1. The value of the value product/knife acceleration is output to the drive unit in each control cycle as A in S46. ', , , and S 7 are only in the acceleration mode calculation flow: = speed command becomes. At the time of the action, the operation is based on the movement distance and the final positioning of the actual position. The position of the 4th embodiment of the position of the fine speed is 34. Even if the natural period is changed due to the change of the position of the mass point, the position of the shoulder point is accelerated and the position of the acceleration point is deduced. Reinforcement has a period of time, and at the beginning of the deceleration, and at the end of the deceleration, as well as the reduction, pro & * 1 start, acceleration end, deceleration start, Τ 3, τ wide, '0, each fixed rush time Individually defined as T1, D2, and the intrinsic period of the intrinsic period are individually set to integer multiples of each of the derived periods, so that the fixed urgency time and the inherent period 320135 20 200906705 can be reduced.
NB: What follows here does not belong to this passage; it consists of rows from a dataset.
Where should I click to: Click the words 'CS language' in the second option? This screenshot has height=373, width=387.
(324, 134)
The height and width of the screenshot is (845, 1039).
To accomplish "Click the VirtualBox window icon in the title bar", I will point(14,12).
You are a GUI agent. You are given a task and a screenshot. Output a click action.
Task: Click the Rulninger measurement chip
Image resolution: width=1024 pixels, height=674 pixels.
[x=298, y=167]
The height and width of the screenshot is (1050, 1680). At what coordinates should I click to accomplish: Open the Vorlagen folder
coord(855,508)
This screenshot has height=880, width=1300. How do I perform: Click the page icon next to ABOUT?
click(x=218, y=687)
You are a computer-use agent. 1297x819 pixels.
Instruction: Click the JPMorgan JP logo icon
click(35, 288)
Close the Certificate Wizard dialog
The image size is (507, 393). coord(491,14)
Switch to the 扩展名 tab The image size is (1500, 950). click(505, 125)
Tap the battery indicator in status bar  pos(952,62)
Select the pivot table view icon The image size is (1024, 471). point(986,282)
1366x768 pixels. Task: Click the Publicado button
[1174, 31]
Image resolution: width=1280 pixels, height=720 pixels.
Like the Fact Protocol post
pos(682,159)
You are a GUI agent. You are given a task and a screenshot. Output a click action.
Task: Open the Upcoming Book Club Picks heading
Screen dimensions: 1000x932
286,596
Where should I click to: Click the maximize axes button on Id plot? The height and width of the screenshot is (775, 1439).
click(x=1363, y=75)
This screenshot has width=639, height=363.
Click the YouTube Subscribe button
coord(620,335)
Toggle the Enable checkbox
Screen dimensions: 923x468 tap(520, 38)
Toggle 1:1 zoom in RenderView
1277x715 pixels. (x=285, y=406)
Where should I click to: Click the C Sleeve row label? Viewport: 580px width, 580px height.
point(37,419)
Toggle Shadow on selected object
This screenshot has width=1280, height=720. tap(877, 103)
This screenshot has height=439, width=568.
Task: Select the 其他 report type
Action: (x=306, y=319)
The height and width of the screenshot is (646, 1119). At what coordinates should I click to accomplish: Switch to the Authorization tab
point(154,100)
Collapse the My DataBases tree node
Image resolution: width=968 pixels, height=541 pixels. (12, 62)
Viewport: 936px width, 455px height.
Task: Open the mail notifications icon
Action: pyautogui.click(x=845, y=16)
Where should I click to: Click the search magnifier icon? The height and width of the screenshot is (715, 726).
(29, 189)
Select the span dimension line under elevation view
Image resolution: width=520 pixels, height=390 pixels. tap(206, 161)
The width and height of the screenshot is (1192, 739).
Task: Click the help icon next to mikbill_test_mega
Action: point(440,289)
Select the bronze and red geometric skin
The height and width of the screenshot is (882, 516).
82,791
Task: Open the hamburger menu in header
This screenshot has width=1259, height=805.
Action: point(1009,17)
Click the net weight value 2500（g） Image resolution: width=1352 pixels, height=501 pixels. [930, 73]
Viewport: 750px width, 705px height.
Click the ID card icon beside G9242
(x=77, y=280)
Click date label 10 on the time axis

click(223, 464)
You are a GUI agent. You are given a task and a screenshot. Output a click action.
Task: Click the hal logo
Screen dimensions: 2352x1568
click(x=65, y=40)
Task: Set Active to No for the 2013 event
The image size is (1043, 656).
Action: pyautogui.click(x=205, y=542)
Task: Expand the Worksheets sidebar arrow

Deviate, but can improve the accuracy of the vibration stop. Thus, even if there is a movement, there is a sufficient vibration-stopping effect. In the case of the phase, it is also expected that, in the fourth embodiment described above,

In the calculation, the re-setting of (S30) and V (S25), the second of α, and the result of using W once again, can be cycled. U and rigorously calculate the intrinsic. In addition, when feeding and decelerating, it can be changed again: speed:: the maximum acceleration and the second most deceleration, thereby making the length of the working arm of τ + change, the 13th province The trouble of recalculating. The fifth embodiment of the same acceleration mode due to the Is 9 diagram. The vibration of the frequency change _ will be static only == two: If T1 is solid (four) die-cutting type 2, the acceleration coupling can be changed when the acceleration starts and the acceleration ends. Furthermore, if the nth 冲 is produced, the D2 (10) is shown, and the portion of the T1 portion that is fixed to the center of the fT2 is a two-wave overlap with a fixed rush.疋 command and 际2::::: response characteristics of the dynamic system' and the speed is - the difference between the two types, and the rush can not be compensated for the drive can also set the W line in the acceleration mode calculation block Respond to the special correction parameter 2 ... the inverse communication function block of the dynamic response feature. The ratio is set to m Ή S due to /, and the response period of the drive system is compensated to some extent by the inherent period of the fixed rush, and the delay is accelerated. The method of the drive system response characteristic and the 'speed start, the end of the deceleration--the method of correcting each of the above is effective. 1 H'T4 and Fig. 14 are the same as in Fig. 2, respectively. The second embodiment of the cardiac body model diagram is shown in the figure. As shown in Fig. 14, all strain gauges such as strain gauges = the base of the working arm 2 are provided with speedometers 5, 6, and the outer neighbors are set to 1 and the mobile trolley 3 is set. There is a distance meter 7, 8 and it is a method of inputting each strain, plus two and position into the control device 10. Quantitative =: constituting 'strain, acceleration, and position from each person's sample as a model of Fig. 14 _ holding the spring-mass point system model shown in the original and the younger figure, == Τ is expressed as the number 4 (15), but it is also possible to set (P, q ' for the parameter of the positive pull-type error and to give it to the formula (16).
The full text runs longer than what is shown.